In response to a suspected chemical gas attack on a rebel-held town in Eastern Ghouta, Syria, which killed dozens of people, President Donald Trump ordered “precision” strikes targeting Syrian President Bashar al-Assad’s chemical weapons capabilities.

It has now emerged, in a New York Times report, that Defense Secretary James Mattis reportedly recommended Trump to get congressional approval before the U.S. launched airstrikes. However, the president rejected his suggestion.

Before the United States, France and the United Kingdom pounded Syria with airstrikes, in a series of aggressive tweets, Trump gave Russia and Iran a heads up he would fire missiles.

“Russia vows to shoot down any and all missiles fired at Syria. Get ready Russia, because they will be coming, nice and new and 'smart!' You shouldn't be partners with a Gas Killing Animal who kills his people and enjoys it!” he wrote in a tweet.

 

 

 

 

The tweets are actually a reason Trump went ahead and acted upon the plan because according to military officials, the president wanted to back his tweets by action and wanted a rapid and dramatic response.

The incident comes into light as Trump ousted former National Security Adviser H. R. McMaster and appointed John Bolton as the new adviser.

Bolton and Mattis disagree on some of major national security issues that the United States faces. The new national security adviser is a hawk who has advocated using military force against Iran and North Korea and has also taken a hard line against Russia.

In just a matter of weeks, this is the second time the president and defense secretary have not been on the same page over Syria.

Trump reportedly told military leaders to withdraw troops from Syria so he can bring them home within a few months. However, later in a meeting with his national security team, he reluctantly agreed to keep U.S. troops in the country.

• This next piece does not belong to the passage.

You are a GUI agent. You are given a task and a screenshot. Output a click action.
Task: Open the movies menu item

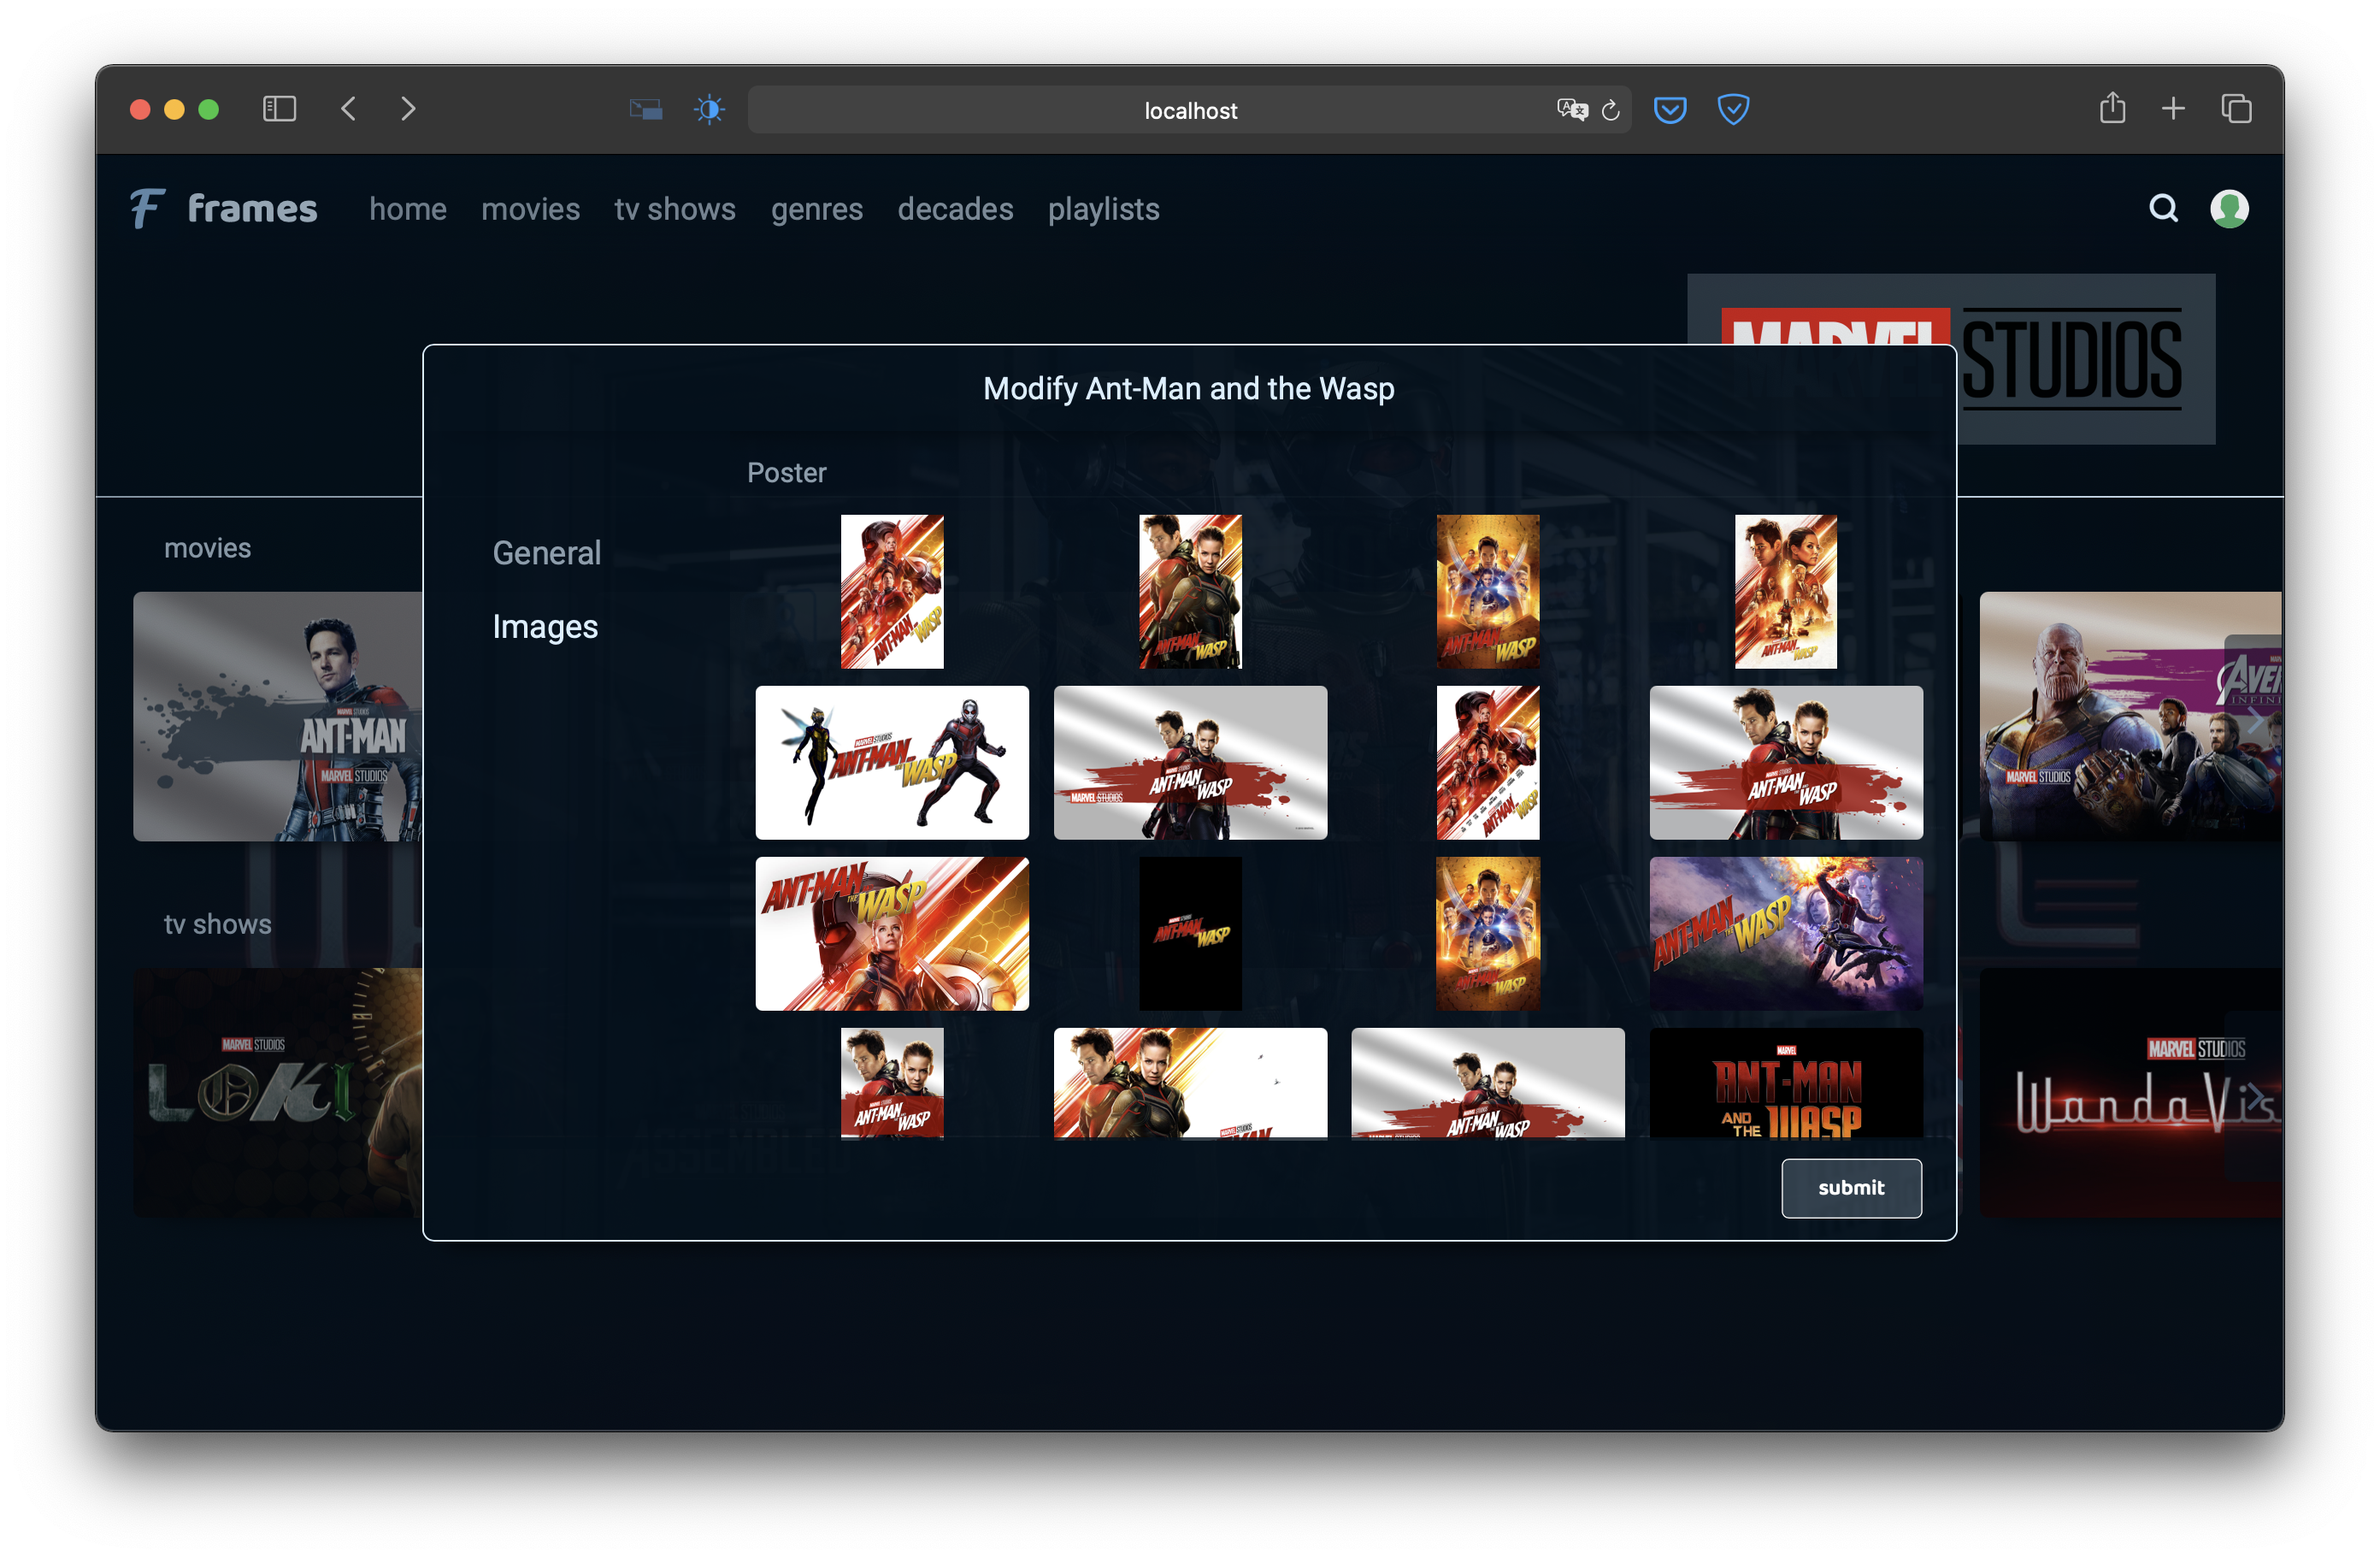point(530,209)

The president reportedly changed his mind after Mattis and other national security aides told him that withdrawing troops at this point would be unfavorable for the United States and they needed some more time to make sure the ISIS doesn’t regain ground.

The commander-in-chief agreed and said as long as the operation lasted months and not years, he “can support that.”

The incident, once again, highlights Trump’s troubled relationship with his aides.

Just recently, the president directly contradicted U.S. Ambassador to the UN Nikki Haley’s statement. The U.S. envoy insisted new sanctions will be imposed on Russia to send a “strong message” against their support of the Syrian despot Bashar al-Assad.

However, Trump decided to not impose any new sanctions on Russia after the alleged chemical attack on Syria by the Assad regime.